Muitos não se dão conta, mas o estresse da vida moderna, que exige cada vez mais das pessoas, pode resultar em problemas físicos e psíquicos. O alerta é do neurologista Vicente Caropreso, 63, que há 36 anos atende em Jaraguá do Sul. “Excesso de trabalho e baixa qualidade do sono, por exemplo, são fatores de risco”, diz.

O especialista afirma que doenças cardiovasculares ou nutricionais são muito comuns em indivíduos sob pressão. “O ideal é buscar qualidade de vida com exercícios, alimentação balanceada e sempre contar com acompanhamento médico”, frisa. Do contrário, disse, pode-se incorrer em insônia, cefaleias crônicas, hipertensão arterial, AVCs, ansiedade e depressão.

Foto divulgação

Para quem é diagnosticado com qualquer desses sintomas, o tratamento costuma ser de médio a longo prazo. Apenas uma parcela pequena de pacientes, geralmente os que apresentam situações agudas, é clinicada de maneira sintomática e rápida. “Cada caso é um, mas a avaliação deve ser feita exclusivamente por um médico”, ressalta.

Expectativa de vida

A situação do brasileiro é, atualmente, bem diferente do que há duas ou três décadas. Lá atrás se vivia, em média, 50 ou 60 anos. Hoje, a expectativa varia entre 70 e 80, dependendo se o indivíduo é um cidadão urbano ou do meio rural. “As pessoas estão mais conscientes. Há mais informações disponíveis a todos. Isso é bom”, diz o neurologista.

Porém, uma situação ainda não erradicada é o alcoolismo.
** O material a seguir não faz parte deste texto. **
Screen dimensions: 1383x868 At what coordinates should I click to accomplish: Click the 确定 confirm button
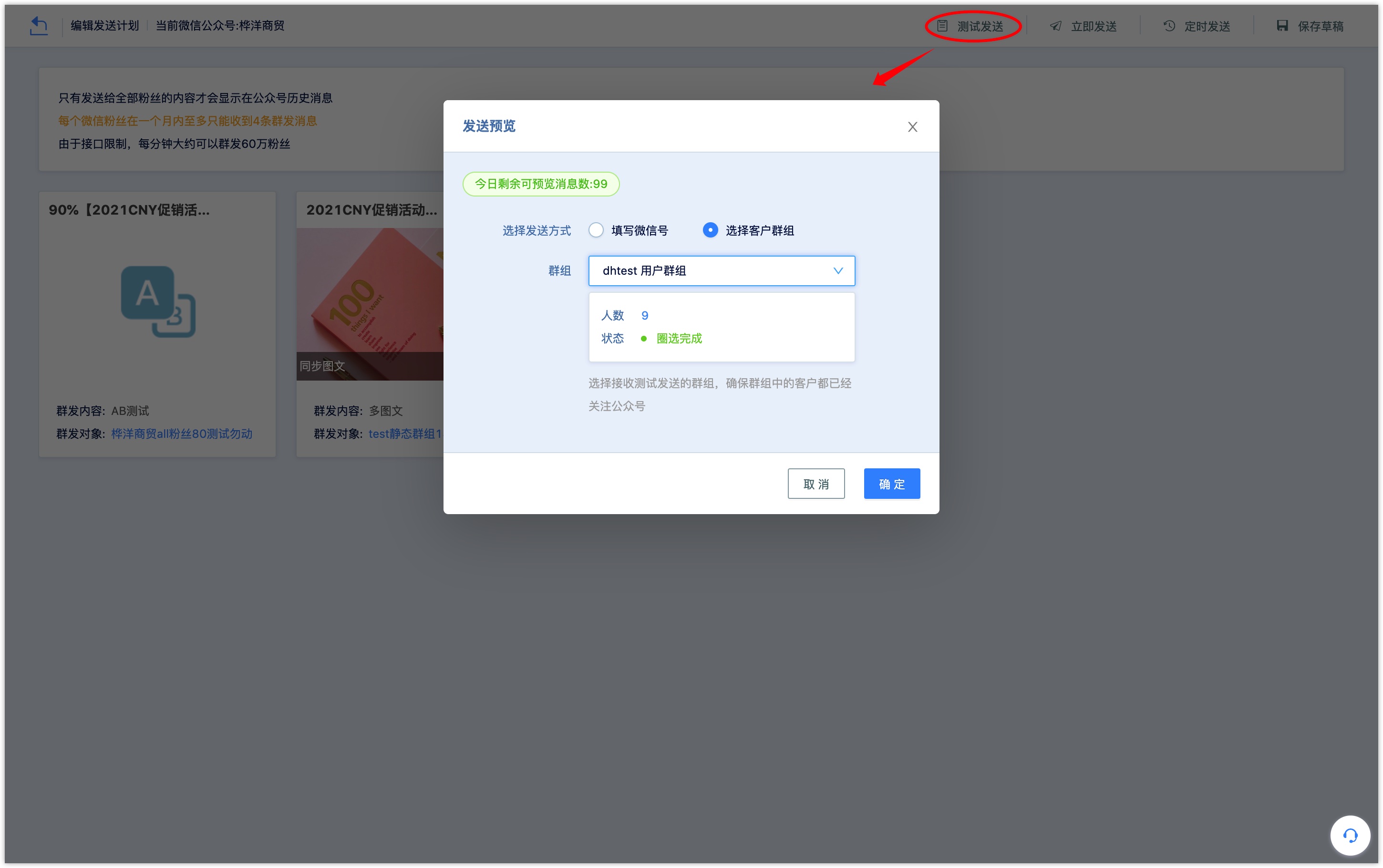890,484
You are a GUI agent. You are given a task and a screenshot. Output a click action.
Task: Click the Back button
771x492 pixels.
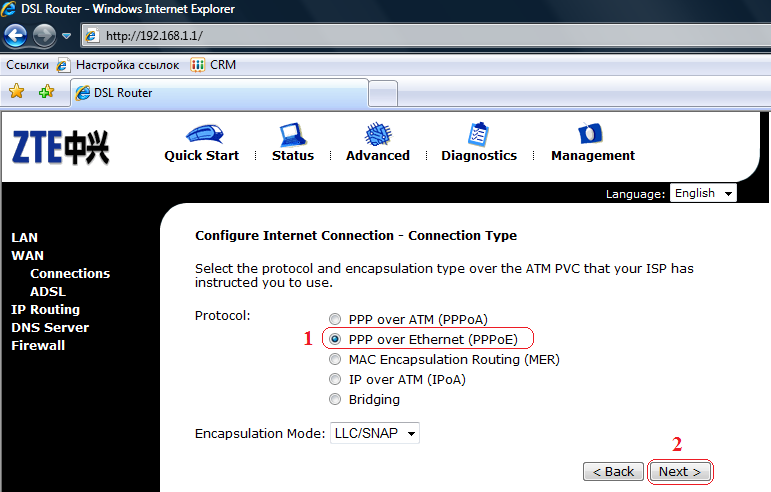click(613, 471)
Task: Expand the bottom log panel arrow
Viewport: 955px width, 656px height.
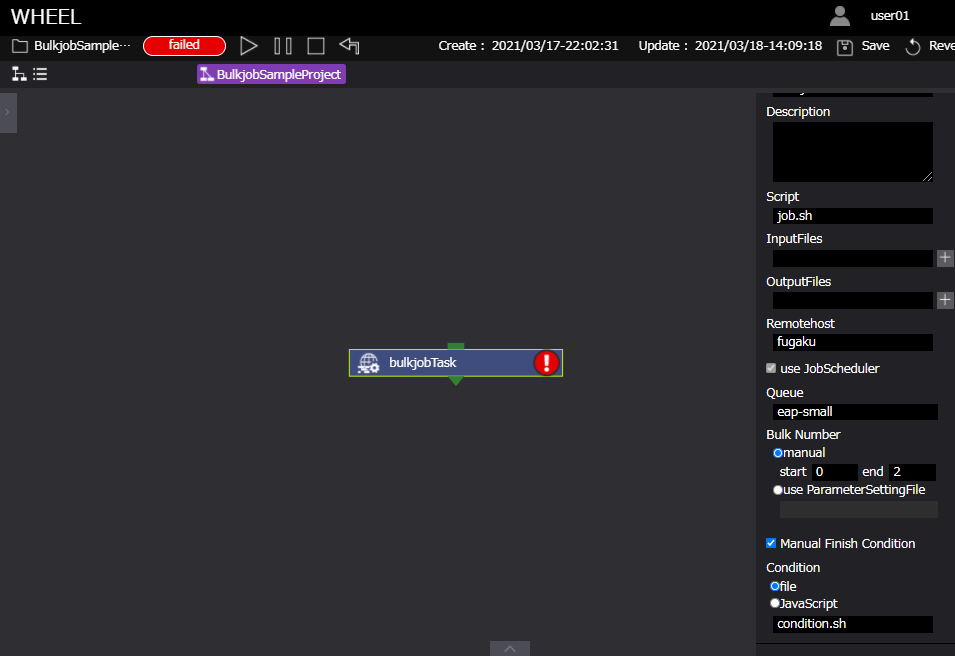Action: click(509, 648)
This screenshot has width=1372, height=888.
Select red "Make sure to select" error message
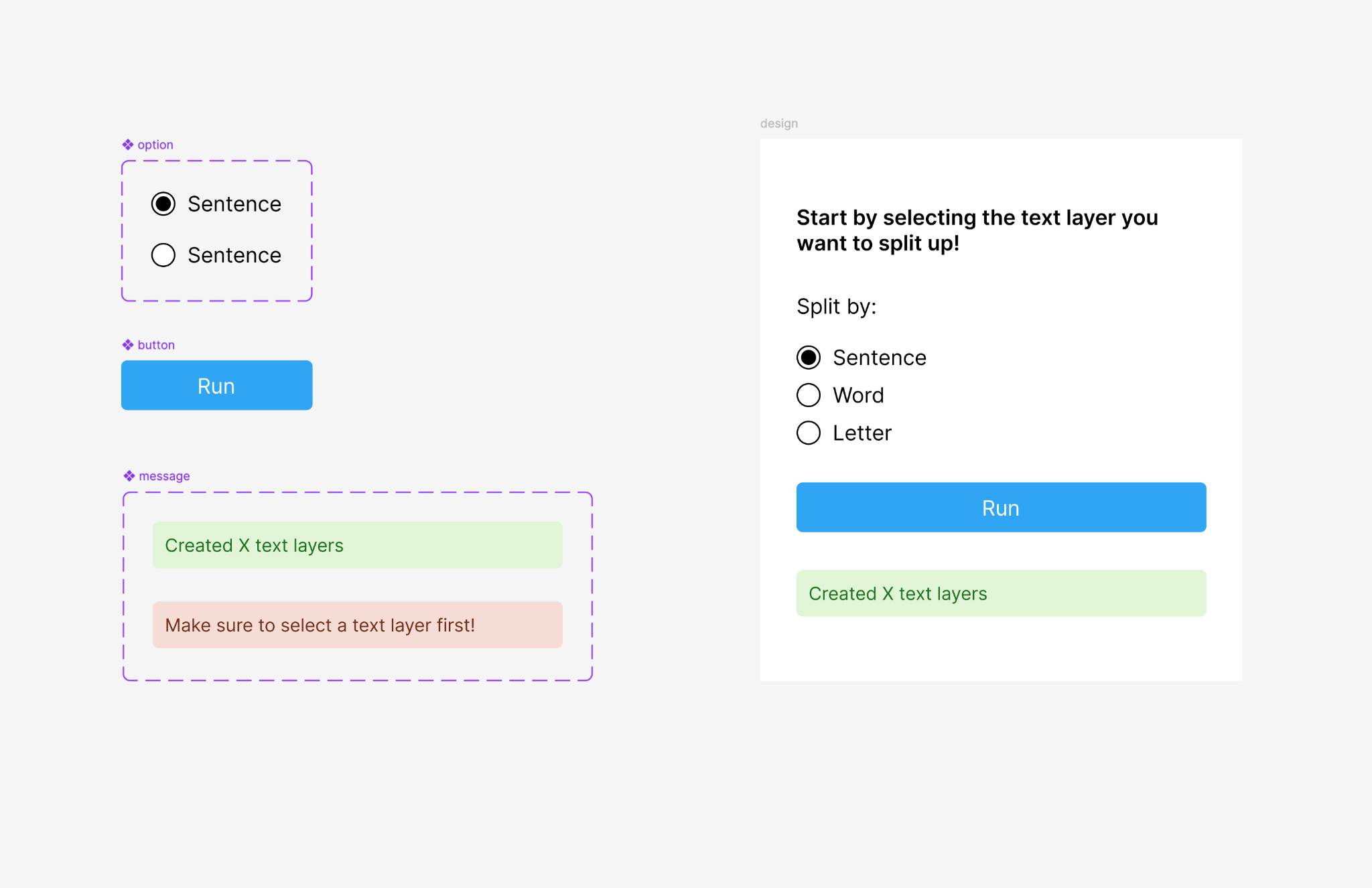point(357,625)
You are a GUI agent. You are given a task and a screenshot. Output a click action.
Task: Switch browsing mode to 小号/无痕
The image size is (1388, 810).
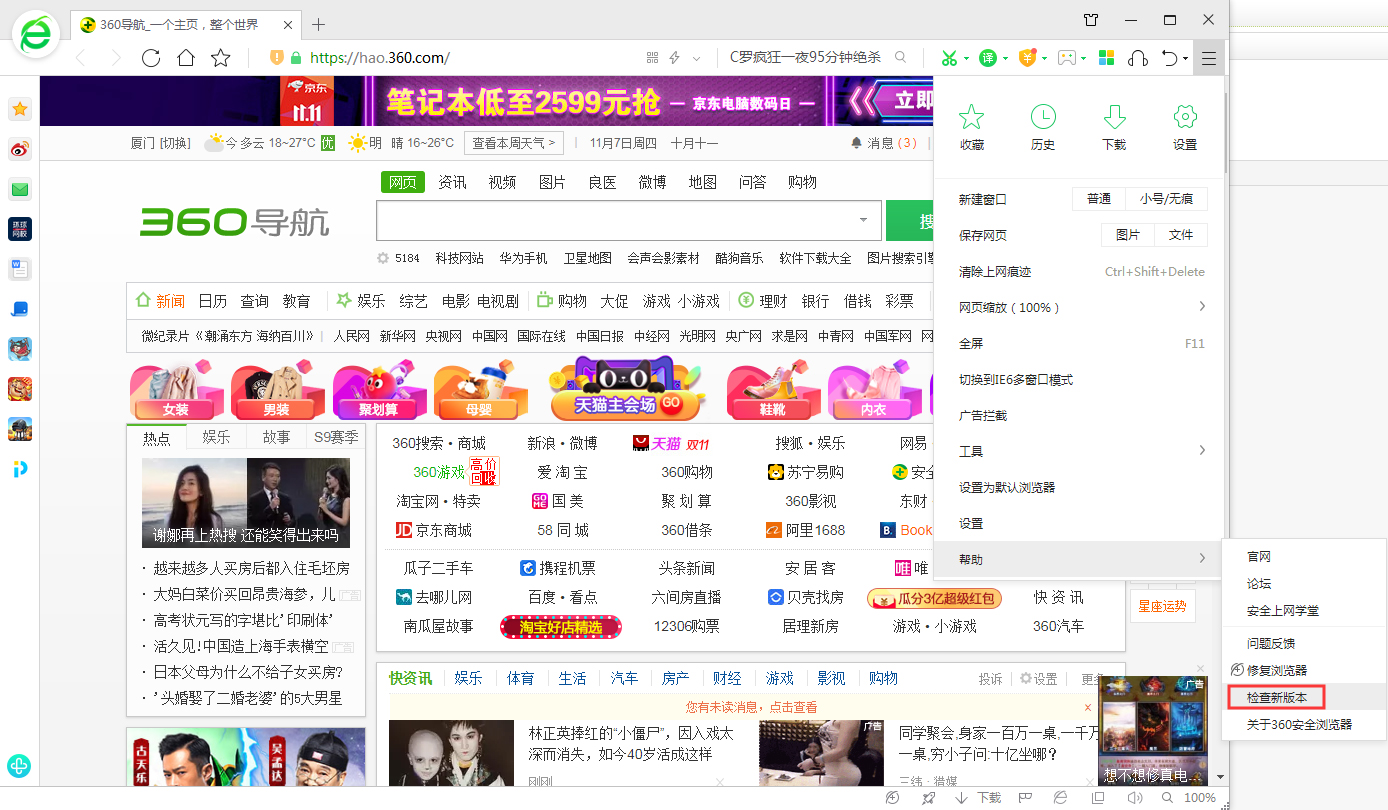[x=1167, y=199]
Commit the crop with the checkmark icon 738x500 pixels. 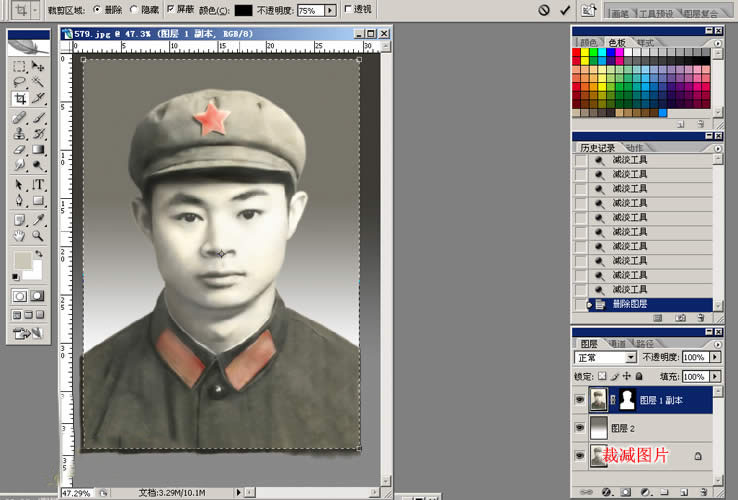pyautogui.click(x=565, y=9)
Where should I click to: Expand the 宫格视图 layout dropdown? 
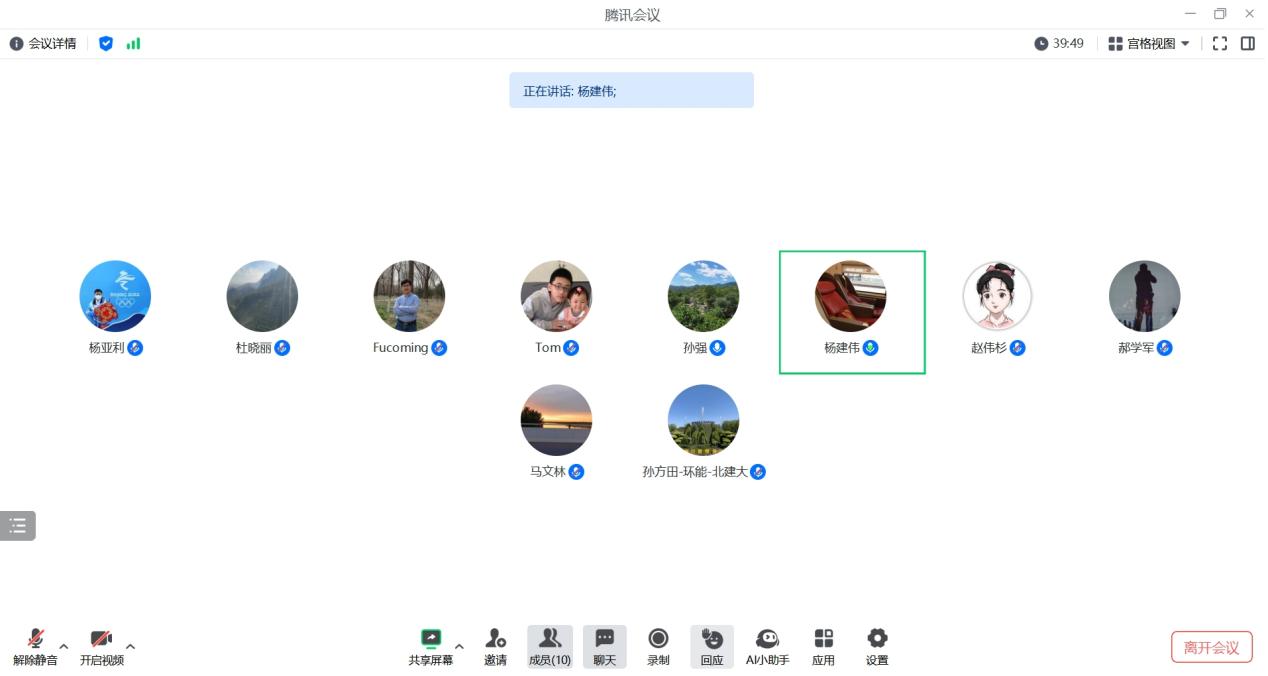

Bebidas e automedicação são um risco à parte para a saúde das pessoas. “Álcool e vício em drogas pesadas são fatores preocupantes e graves problemas de saúde pública”, destaca, acrescentando que o ideal seria trabalhar somente o suficiente para se ter uma vida tranquila.

Onde encontrar o Dr. Vicente

O profissional atende na Neuroclínica na rua Barão do Rio Branco, 207, sala 1, no centro de Jaraguá do Sul. A clínica foi aberta em abril de 1991. Formado em neurologia e clínica médica, Caropreso diz acreditar que a medicina, atualmente, carece de atendimento humanizado. “Há muita burocracia. Isso encarece e gera reclamações”, frisa.

Foto: Matheus Wittkowski

Ele ressalta que “uma consulta humanizada, dirigida à pessoa, àquele ser que te procura muitas vezes apenas para ser ouvido, resolve mais do que solicitar ao cidadão muitos exames. É nisso que eu acredito e é isso que estou sempre martelando para que mais e mais médicos e profissionais de saúde o façam.”